_待解问题_. 从含有“This screenshot has”的那一行开始，一直到含有“tap(111, 27)”的那一行为止，只把这几行数据重新写出，请求部分也照录。其中答案里的坐标数值一律乘以0.6进行缩放，并四舍五入为整数，0.5向上进位。答案中不要放入图片。

_任务数据_.
········
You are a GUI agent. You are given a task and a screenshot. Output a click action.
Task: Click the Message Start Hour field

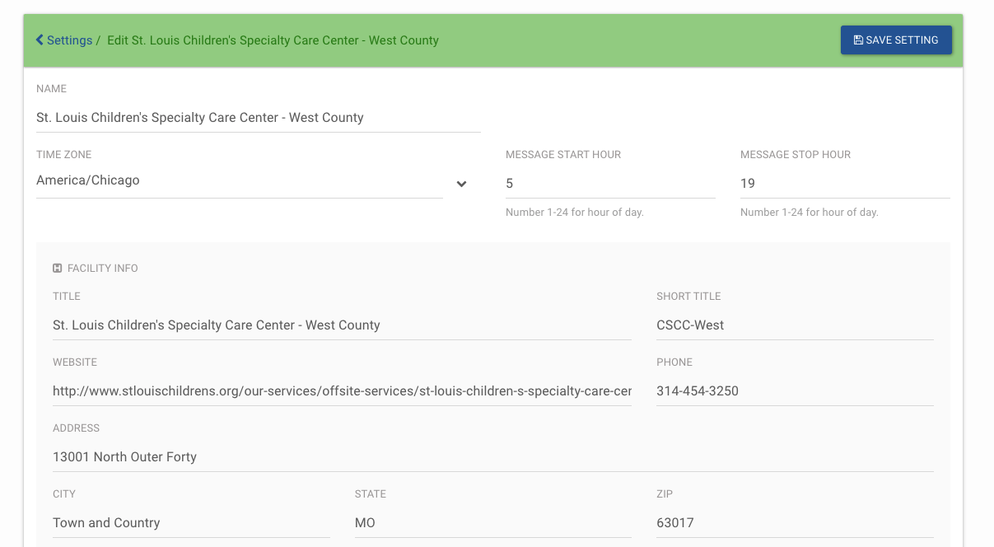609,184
········
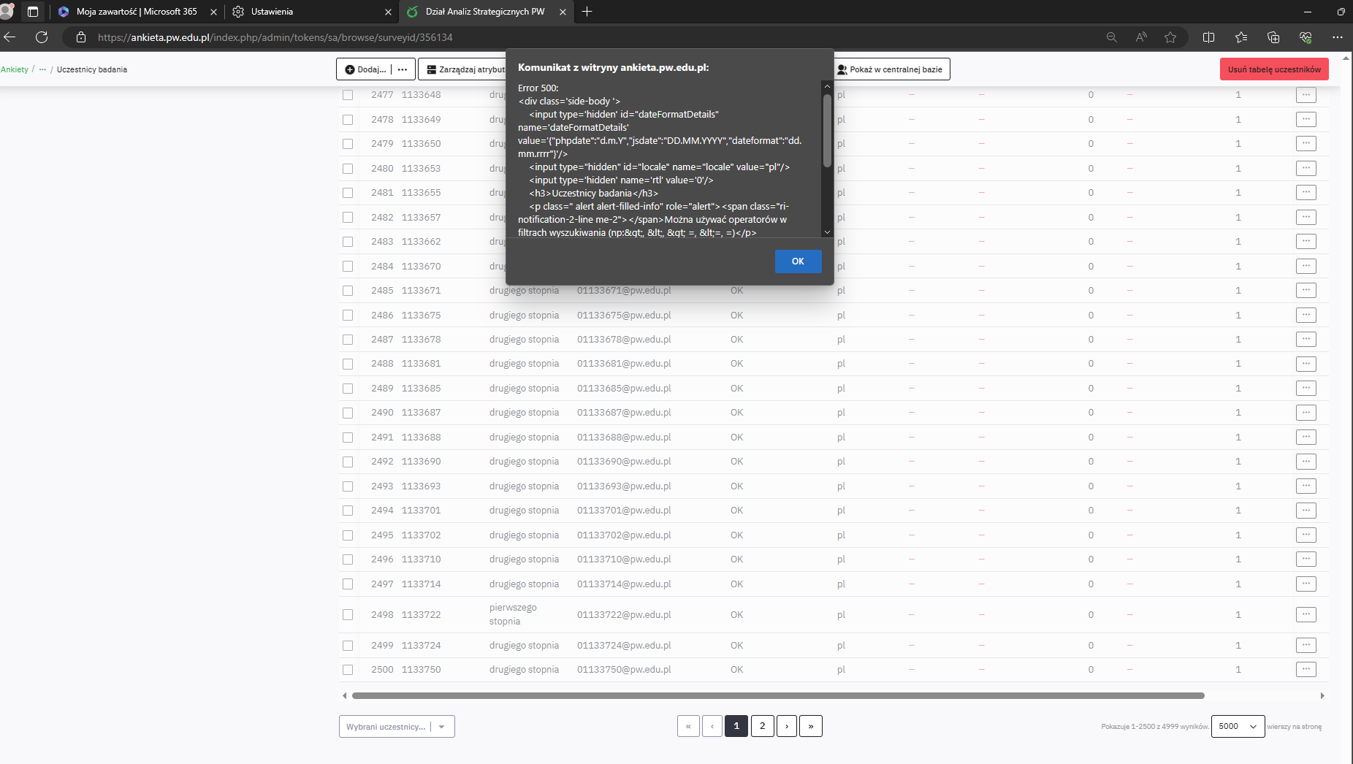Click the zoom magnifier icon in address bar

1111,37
········
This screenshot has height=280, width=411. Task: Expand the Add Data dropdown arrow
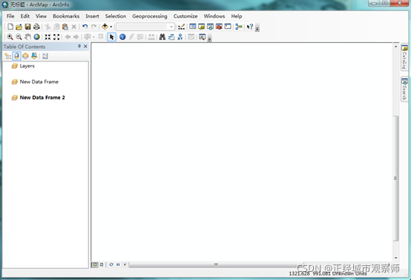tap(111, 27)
········
_练习答案_.
This screenshot has height=280, width=411. Task: Expand the Add Data dropdown arrow
tap(67, 16)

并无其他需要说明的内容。